# Aim:
Write out every item below verbatim, omitting the pictures.

# Raw data:

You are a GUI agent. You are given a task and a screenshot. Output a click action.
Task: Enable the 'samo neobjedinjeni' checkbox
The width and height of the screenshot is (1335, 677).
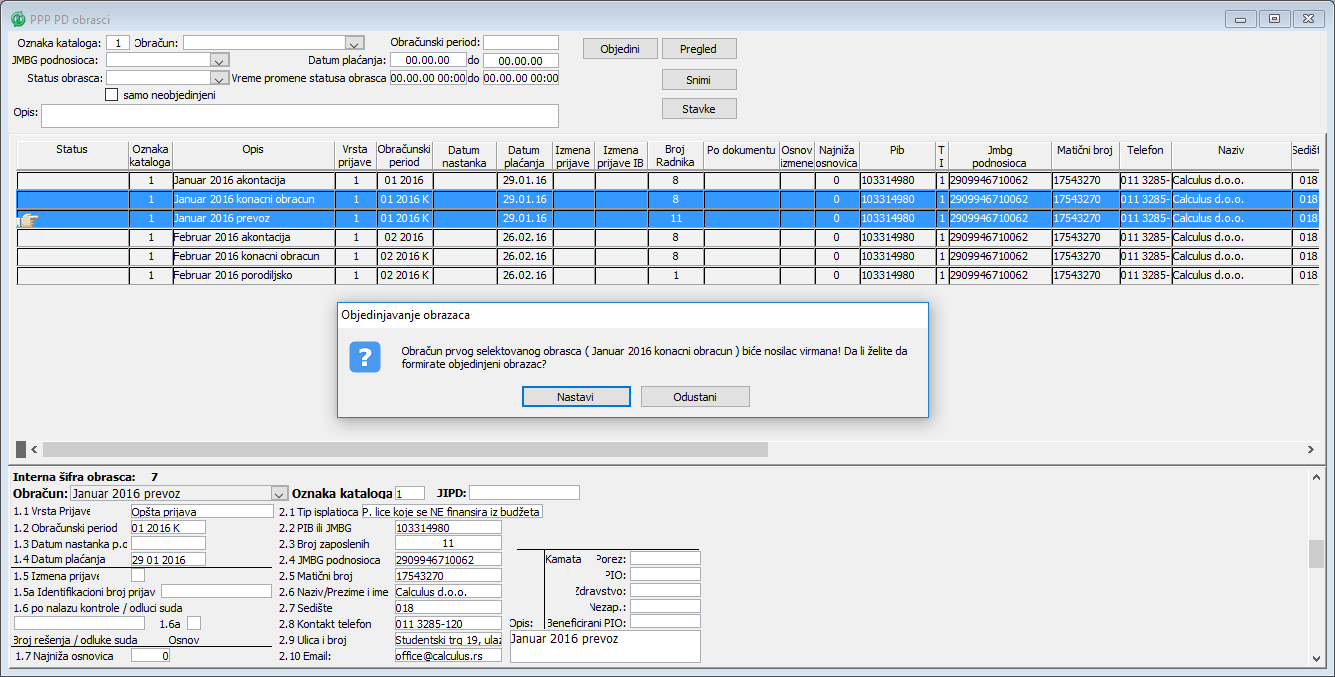[112, 96]
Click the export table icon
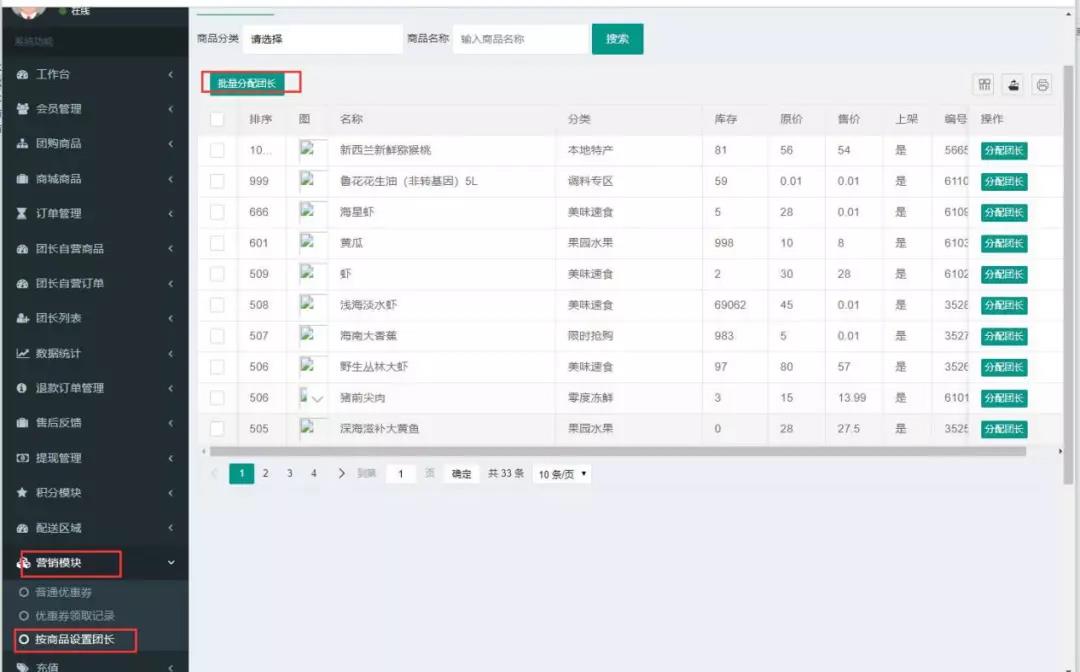This screenshot has width=1080, height=672. click(x=1014, y=85)
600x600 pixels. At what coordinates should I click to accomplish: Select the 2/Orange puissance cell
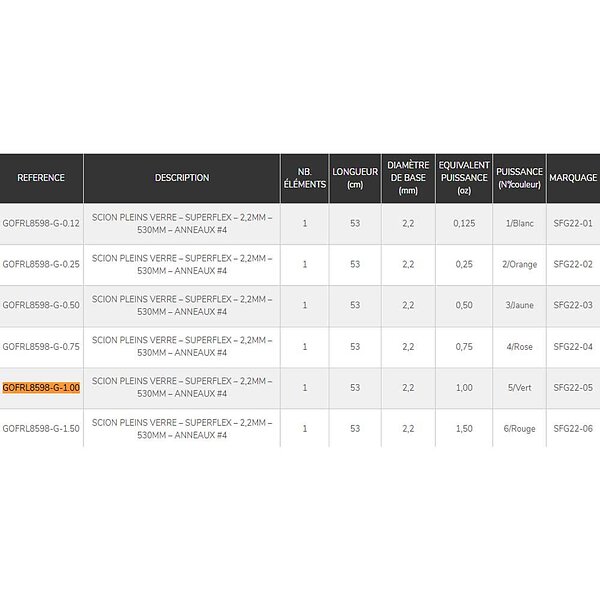519,264
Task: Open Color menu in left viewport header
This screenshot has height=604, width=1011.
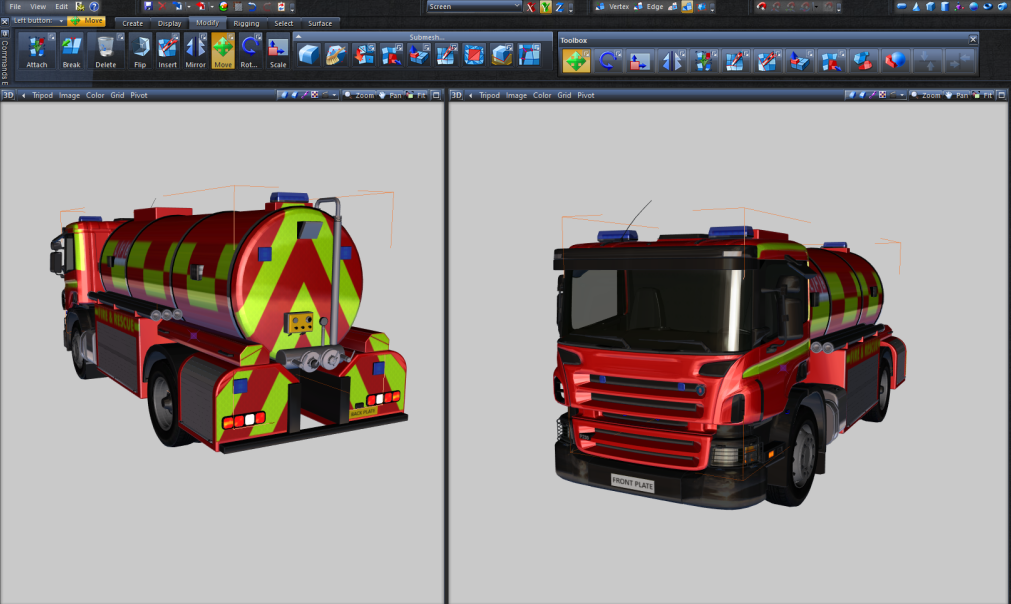Action: 95,95
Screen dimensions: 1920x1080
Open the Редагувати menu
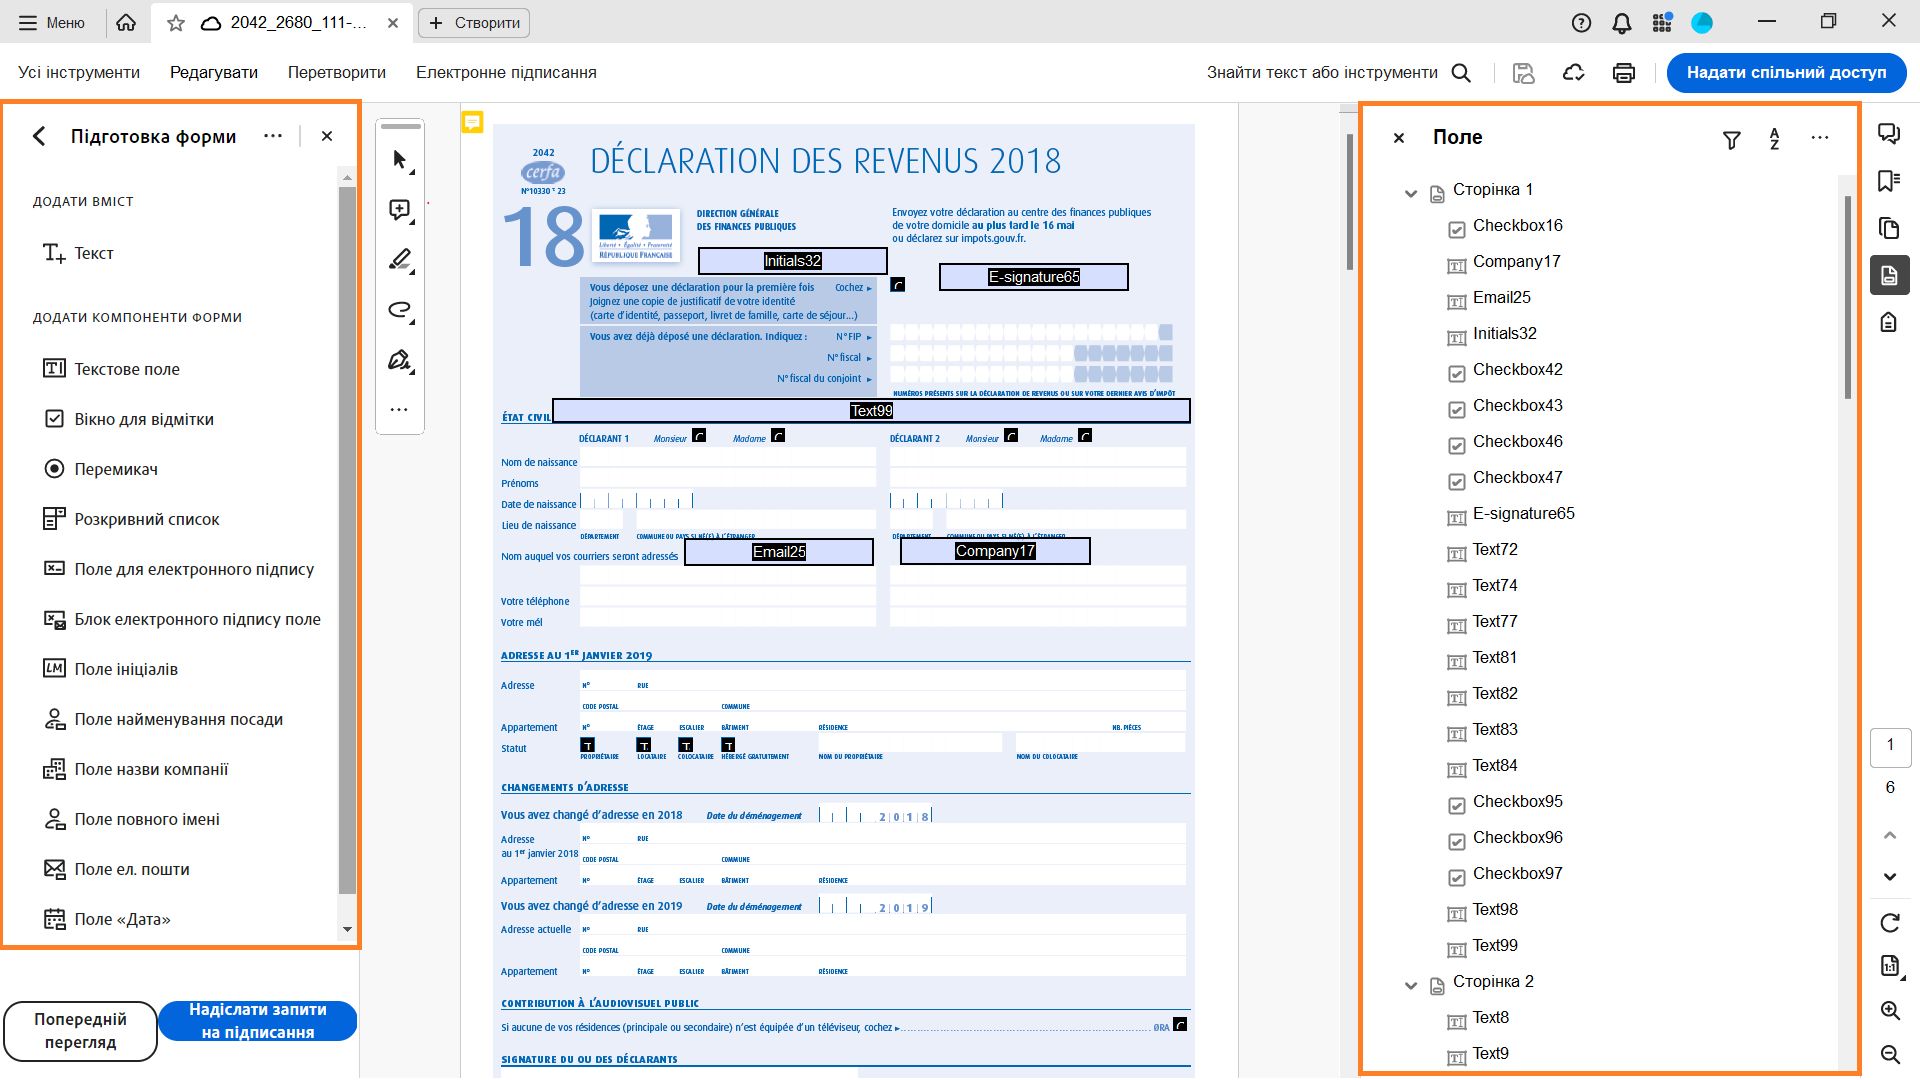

# Response below:
You are a GUI agent. You are given a task and a screenshot. Output a click action.
Task: Enable the 'samo neobjedinjeni' checkbox
The width and height of the screenshot is (1335, 677).
[112, 96]
Click the export table icon
This screenshot has width=1080, height=672. click(x=1014, y=85)
600x600 pixels. At what coordinates should I click to accomplish: Select the 2/Orange puissance cell
519,264
Task: Open Color menu in left viewport header
This screenshot has height=604, width=1011.
Action: 95,95
Screen dimensions: 1920x1080
Open the Редагувати menu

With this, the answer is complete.